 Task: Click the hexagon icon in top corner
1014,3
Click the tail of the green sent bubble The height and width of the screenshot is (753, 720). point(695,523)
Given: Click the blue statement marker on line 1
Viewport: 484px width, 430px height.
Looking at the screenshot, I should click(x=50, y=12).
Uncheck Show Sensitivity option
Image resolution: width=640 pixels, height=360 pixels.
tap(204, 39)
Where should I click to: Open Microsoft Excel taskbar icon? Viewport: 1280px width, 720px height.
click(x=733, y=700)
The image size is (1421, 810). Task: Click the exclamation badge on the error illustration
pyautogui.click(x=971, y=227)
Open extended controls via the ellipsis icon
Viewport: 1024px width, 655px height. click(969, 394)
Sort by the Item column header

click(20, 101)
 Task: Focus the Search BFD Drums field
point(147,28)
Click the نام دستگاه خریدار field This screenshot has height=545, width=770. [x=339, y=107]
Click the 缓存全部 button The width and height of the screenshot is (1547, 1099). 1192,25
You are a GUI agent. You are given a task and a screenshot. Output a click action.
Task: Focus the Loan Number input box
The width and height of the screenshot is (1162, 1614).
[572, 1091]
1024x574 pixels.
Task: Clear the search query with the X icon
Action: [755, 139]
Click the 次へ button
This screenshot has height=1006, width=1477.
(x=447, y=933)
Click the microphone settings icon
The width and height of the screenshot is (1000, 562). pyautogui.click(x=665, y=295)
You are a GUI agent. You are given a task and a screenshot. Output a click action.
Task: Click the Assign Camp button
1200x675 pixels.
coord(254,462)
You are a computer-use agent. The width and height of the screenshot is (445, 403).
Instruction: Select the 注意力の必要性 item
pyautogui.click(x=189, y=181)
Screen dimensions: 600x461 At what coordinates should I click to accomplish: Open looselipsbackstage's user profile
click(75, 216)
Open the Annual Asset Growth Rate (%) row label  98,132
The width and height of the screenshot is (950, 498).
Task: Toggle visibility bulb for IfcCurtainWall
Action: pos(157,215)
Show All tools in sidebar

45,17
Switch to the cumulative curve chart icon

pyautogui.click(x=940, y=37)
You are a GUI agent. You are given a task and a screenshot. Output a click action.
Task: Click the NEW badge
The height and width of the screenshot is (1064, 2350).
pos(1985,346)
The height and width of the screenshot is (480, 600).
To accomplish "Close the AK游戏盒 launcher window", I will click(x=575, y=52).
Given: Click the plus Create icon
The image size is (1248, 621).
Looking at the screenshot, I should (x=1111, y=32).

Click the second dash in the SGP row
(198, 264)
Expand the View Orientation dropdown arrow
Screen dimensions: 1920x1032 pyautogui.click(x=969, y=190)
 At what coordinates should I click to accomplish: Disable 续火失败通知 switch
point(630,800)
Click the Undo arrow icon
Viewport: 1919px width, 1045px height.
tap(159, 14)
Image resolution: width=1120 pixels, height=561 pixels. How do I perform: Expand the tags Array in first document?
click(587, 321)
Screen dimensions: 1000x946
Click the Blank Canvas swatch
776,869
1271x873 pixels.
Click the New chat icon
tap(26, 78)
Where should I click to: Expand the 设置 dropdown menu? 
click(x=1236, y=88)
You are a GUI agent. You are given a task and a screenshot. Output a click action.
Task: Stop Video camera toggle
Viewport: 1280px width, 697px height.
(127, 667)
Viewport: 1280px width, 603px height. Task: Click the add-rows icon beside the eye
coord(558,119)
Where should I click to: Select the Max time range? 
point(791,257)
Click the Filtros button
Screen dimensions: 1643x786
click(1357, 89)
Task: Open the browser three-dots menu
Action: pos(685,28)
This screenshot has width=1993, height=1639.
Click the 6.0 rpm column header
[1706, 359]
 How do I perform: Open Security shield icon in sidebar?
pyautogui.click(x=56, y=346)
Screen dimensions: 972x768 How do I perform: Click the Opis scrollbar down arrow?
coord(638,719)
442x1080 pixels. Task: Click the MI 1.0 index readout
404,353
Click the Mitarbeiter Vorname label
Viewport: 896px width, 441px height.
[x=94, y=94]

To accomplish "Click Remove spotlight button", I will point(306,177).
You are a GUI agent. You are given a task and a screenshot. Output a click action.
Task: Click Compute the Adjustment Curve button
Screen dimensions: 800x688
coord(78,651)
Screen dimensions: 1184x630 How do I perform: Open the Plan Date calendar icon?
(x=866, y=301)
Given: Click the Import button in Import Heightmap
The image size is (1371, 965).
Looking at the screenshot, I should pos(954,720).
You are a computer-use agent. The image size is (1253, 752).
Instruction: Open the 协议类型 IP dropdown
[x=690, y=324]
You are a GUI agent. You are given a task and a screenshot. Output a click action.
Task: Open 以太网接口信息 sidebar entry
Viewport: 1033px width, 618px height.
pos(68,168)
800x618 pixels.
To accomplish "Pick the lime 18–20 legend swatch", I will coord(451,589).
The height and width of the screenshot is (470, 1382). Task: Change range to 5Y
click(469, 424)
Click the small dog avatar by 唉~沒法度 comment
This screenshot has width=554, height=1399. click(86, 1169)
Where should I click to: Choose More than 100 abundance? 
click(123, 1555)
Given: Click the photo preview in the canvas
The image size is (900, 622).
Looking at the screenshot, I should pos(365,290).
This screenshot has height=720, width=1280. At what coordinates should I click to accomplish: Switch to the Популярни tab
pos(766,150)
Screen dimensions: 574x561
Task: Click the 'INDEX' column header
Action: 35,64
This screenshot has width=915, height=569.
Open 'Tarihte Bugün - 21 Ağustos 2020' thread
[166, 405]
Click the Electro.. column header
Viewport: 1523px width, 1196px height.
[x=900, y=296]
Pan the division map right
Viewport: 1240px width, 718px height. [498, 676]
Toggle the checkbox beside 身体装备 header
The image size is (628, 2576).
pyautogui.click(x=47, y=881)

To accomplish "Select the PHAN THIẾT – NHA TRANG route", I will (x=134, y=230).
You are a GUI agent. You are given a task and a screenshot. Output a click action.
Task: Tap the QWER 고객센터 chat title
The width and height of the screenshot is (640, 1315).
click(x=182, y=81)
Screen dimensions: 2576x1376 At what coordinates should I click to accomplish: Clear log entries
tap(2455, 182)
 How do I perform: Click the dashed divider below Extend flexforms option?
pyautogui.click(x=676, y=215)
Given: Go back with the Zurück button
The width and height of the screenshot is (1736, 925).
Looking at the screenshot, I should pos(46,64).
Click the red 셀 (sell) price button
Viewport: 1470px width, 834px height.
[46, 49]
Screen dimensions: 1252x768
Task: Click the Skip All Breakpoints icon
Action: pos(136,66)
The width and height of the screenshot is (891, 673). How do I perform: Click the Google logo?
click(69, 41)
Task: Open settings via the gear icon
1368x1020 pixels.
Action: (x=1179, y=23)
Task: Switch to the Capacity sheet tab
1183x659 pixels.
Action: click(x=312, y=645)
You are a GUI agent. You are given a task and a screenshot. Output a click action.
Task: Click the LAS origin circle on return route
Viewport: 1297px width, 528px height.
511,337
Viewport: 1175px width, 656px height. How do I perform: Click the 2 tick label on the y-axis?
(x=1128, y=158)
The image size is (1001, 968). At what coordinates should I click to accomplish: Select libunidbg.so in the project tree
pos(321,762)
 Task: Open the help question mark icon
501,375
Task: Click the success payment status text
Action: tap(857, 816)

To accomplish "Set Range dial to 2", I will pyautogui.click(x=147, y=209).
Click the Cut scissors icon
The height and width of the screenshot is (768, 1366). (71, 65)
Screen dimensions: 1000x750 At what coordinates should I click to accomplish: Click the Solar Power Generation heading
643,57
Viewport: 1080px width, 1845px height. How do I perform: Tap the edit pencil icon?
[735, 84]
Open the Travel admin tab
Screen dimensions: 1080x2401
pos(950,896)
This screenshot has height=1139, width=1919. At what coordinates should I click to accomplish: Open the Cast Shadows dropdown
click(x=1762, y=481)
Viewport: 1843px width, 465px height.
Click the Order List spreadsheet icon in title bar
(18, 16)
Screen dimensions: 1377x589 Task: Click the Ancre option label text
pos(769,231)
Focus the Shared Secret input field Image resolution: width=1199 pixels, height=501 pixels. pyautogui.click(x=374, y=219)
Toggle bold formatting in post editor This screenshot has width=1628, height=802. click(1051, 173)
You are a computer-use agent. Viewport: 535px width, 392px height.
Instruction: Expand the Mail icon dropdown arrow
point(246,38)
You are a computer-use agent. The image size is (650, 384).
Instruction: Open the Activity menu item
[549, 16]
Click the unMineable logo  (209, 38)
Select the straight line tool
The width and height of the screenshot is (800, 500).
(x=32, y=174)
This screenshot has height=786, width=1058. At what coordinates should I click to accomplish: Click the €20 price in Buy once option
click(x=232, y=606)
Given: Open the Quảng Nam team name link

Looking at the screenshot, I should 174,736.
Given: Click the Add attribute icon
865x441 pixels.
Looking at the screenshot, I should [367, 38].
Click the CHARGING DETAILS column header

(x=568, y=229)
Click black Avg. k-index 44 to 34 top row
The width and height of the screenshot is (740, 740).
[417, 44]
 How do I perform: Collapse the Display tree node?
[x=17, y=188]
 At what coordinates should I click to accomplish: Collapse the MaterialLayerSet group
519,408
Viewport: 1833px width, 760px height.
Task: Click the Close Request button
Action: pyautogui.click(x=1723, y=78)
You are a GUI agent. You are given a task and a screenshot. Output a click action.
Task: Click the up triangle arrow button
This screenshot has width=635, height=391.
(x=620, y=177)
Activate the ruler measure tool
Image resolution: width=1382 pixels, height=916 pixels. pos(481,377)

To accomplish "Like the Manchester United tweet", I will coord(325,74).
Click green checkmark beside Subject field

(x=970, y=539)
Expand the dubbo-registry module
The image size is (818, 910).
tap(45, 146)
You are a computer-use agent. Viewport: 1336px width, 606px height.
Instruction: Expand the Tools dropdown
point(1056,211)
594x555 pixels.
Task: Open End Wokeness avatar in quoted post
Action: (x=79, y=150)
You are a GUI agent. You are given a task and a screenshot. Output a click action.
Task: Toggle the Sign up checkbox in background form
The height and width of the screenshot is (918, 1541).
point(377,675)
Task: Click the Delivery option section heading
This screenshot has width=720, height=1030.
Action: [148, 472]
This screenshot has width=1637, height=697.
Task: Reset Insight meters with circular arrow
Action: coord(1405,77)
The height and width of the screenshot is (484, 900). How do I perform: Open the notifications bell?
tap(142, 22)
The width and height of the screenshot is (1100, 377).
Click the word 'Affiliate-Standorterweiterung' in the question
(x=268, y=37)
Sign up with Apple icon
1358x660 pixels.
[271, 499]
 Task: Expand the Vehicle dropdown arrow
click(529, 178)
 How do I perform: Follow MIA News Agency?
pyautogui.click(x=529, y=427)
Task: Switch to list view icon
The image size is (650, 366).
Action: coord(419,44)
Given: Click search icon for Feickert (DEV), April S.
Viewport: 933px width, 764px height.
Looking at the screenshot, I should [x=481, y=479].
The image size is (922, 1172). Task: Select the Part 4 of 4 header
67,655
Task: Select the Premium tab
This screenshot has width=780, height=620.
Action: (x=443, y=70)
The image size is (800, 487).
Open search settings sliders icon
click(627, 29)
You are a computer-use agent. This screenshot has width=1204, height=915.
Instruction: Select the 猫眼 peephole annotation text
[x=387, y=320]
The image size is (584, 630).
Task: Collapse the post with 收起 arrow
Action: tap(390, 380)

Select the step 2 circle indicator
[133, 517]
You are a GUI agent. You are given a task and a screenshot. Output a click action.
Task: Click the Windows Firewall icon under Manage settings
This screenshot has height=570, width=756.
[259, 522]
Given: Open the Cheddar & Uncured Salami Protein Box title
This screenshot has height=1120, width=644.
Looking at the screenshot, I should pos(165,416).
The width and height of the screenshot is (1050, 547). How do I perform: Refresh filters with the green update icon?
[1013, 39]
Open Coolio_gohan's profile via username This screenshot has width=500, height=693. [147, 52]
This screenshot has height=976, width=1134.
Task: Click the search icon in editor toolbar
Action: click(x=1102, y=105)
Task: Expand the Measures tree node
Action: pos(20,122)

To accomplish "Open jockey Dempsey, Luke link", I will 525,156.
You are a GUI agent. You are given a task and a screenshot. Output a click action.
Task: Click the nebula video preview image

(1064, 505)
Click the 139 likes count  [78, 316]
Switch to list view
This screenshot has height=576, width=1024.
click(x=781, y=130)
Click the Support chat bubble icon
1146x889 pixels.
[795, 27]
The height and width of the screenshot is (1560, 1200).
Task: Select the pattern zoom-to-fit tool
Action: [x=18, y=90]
◆ ◆ ◆
Search the material above for the word "input", then copy out each line that has it.

Task: Focus the Loan Number input box
Focus the Shared Secret input field Image resolution: width=1199 pixels, height=501 pixels. pyautogui.click(x=374, y=219)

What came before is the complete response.